Background: Telehealth systems have a large potential for informing public health authorities in an early stage of outbreaks of communicable disease. Influenza and norovirus are common viruses that cause significant respiratory and gastrointestinal disease worldwide. Data about these viruses are not routinely mapped for surveillance purposes in the UK, so the spatial diffusion of national outbreaks and epidemics is not known as such incidents occur. We aim to describe the geographical origin and diffusion of rises in fever and vomiting calls to a national telehealth system, and consider the usefulness of these findings for influenza and norovirus surveillance.

Methods: Data about fever calls (5- to 14-year-old age group) and vomiting calls (> or = 5-year-old age group) in school-age children, proxies for influenza and norovirus, respectively, were extracted from the NHS Direct national telehealth database for the period June 2005 to May 2006. The SaTScan space-time permutation model was used to retrospectively detect statistically significant clusters of calls on a week-by-week basis.
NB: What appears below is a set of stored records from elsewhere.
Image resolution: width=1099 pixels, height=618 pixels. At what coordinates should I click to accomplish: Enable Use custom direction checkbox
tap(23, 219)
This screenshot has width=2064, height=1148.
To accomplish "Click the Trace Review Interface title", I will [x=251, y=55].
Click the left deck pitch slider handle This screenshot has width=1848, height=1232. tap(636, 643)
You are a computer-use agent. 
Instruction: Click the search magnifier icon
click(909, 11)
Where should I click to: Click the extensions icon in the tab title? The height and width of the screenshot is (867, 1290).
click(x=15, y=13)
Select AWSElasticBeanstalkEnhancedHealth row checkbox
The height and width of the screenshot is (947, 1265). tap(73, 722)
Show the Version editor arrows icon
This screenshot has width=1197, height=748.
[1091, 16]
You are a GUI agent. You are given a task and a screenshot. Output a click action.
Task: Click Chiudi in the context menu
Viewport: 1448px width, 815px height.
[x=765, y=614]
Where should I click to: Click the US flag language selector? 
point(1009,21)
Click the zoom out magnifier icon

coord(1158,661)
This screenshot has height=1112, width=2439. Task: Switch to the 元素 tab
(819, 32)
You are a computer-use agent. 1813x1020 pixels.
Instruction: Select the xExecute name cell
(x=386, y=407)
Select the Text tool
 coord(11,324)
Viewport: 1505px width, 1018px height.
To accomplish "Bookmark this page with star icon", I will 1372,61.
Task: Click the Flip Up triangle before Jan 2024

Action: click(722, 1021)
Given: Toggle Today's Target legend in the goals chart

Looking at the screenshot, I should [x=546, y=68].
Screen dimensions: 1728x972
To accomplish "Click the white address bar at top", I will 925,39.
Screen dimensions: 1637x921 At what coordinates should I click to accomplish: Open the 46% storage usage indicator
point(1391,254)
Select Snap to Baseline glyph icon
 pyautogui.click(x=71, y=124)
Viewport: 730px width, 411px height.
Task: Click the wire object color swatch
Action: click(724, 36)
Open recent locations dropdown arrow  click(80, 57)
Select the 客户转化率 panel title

These syndromic results were validated against existing laboratory and clinical surveillance data.

Results: We identified two distinct periods of elevated fever calls. The first originated in the North-West of England during November 2005 and spread in a south-east direction, the second began in Central England during January 2006 and moved southwards. The timing, geographical location, and age structure of these rises in fever calls were similar to a national influenza B outbreak that occurred during winter 2005-2006. We also identified significantly elevated levels of vomiting calls in South-East England during winter 2005-2006.

Conclusion: Spatiotemporal analyses of telehealth data, specifically fever calls, provided a timely and unique description of the evolution of a national influenza outbreak. In a similar way the tool may be useful for tracking norovirus, although the lack of consistent comparison data makes this more difficult to assess. In interpreting these results, care must be taken to consider other infectious and non-infectious causes of fever and vomiting. The scan statistic should be considered for spatial analyses of telehealth data elsewhere and will be used to initiate prospective geographical surveillance of influenza in England.

Figure 1

Annual total call rate per 1000 population. Annual total call rate per 1000 population per year (June 2005 to May 2006) mapped by Primary Care Trust.

Figure 2

Areas of significantly high or low annual total call rates. Areas of significantly high or low annual total call rates (June 2005 to May 2006) displayed as relative risks and mapped by Primary Care Trust.

Figure 3

Areas with significantly high numbers of fever calls. Areas with significantly high numbers of fever calls (clusters) displayed as observed/expected ratios by week and location of the first reported influenza B outbreaks. There were no significant clusters prior to week 47 in 2005 and after week 14 in 2006 during our test period.

Figure 4

Areas with significantly high numbers of vomiting calls. Areas with significantly high numbers of vomiting calls (clusters) displayed as observed/expected ratios by week. There were no significant clusters prior to week 40 in 2005 and after week 12 in 2006 during our test period.

Figure 5

Weekly GP influenza-like-illness consultation rates. Weekly GP influenza-like-illness consultation rates for the 5- to 14-year-old age group for Northern, Central and Southern England; weekly numbers (all ages combined) of positive influenza samples (influenza A and B separately) from community sources; and NHS Direct fever calls as a percentage of total calls (5 to 14 years) for England and Wales.